И тогда я рассказал о собаках Украины, о днепровских «красных собаках».
После многодневных дождей топкое море черной украинской грязи медленно разливалось до горизонта. В осеннем разливе грязь неторопливо вздувалась забродившей хлебной квашней. С безбрежной равнины вместе с ветром долетал ее запах, насыщенный запахами несжатой, оставленной гнить на корню пшеницы и сладким, усталым ароматом подсолнечника. Из черного зрачка подсолнуха по одному выпадали семечки, по одной опадали длинные желтые ресницы вокруг большого круглого глаза, теперь белого и пустого, как глаз слепца.
С передовой возвращались немецкие солдаты; добравшись до деревенской площади, они молча швыряли на землю винтовки.

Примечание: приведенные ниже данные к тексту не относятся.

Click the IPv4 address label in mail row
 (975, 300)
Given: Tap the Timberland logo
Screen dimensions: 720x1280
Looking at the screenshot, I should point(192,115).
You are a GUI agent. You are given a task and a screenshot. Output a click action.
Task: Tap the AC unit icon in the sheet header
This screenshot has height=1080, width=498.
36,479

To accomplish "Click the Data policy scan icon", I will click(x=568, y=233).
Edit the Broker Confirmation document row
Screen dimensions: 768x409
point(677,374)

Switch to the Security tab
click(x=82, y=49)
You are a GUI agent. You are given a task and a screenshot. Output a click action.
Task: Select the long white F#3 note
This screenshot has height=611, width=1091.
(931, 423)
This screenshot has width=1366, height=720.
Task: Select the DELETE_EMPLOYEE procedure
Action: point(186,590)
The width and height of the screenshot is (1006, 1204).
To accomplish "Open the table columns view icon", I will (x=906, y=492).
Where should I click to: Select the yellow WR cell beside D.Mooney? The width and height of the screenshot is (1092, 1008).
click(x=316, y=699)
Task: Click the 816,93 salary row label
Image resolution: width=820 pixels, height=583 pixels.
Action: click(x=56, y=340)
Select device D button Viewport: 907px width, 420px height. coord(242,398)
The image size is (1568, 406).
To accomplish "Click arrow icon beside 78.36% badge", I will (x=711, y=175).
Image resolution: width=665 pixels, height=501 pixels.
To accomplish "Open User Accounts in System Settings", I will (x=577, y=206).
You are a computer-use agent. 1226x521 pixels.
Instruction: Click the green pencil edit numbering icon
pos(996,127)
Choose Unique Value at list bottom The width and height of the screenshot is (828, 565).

Покрытые с головы до пят черной грязью, заросшие многодневной щетиной люди с запавшими, как у подсолнухов, ставшими белыми и потухшими глазами. Офицеры смотрели на солдат, на брошенные на землю винтовки и молчали. Blitzkrieg, молниеносная война, пожалуй, закончилась, пришел черед Dreissigjährigerblitzkrieg, молниеносной тридцатилетней войны. Выигрышная война, похоже, закончилась, начиналась война проигрышная. В глубине потухших глаз немецких солдат и офицеров зарождался белый страх, я видел, как он расширялся, пожирая зрачок, опаляя корни ресниц; реснички опадали по одной, как длинные желтые лепестки подсолнечника. Когда немец начинает испытывать страх, когда в его кости внедряется таинственный немецкий страх, он вызывает наибольший ужас и жалость. Вид его становится жалким, жестокость – печальной, мужество – безмолвным и безнадежным, и тогда немец делается злобным. Меня жег позор оттого, что я христианин, как и они, мне было стыдно. Русские пленные, которых вели с фронта, были уже не теми, что в первые месяцы войны, они были не теми, что в июне, в июле, в августе месяце, когда немецкие солдаты гнали их в тыл через украинскую степь пешком, по солнцепеку, целыми днями пешком по пыли красной и по пыли черной. В первые месяцы войны сельские женщины выходили на порог, смеясь и плача от радости, они бегом подносили пленным еду и питье. «Ох, бедные-бедные!» – причитали они. Они приносили еду и питье немцам конвоя, сидящим на площади на скамейках с автоматами на коленях возле гипсовой, опрокинутой в грязь статуи Ленина или Сталина, покуривающим и весело болтающим между собой немцам. Во время часового привала в селе русских пленных оставляли почти на свободе, они могли уйти и вернуться, даже войти в дом, помыться нагишом у колодца, но по свистку немецкого капрала каждый бегом занимал свое место, колонна отправлялась, выходила из села и с песней утопала в зеленом и желтом покрове бесконечной степи. Женщины, старики и дети долго шли за колонной, плакали и смеялись, потом останавливались, долго стояли и прощались, махали руками, посылали уходящим под палящим солнцем пленным поцелуи с кончиков пальцев, те оборачивались и кричали: «До свиданья, дорогая!»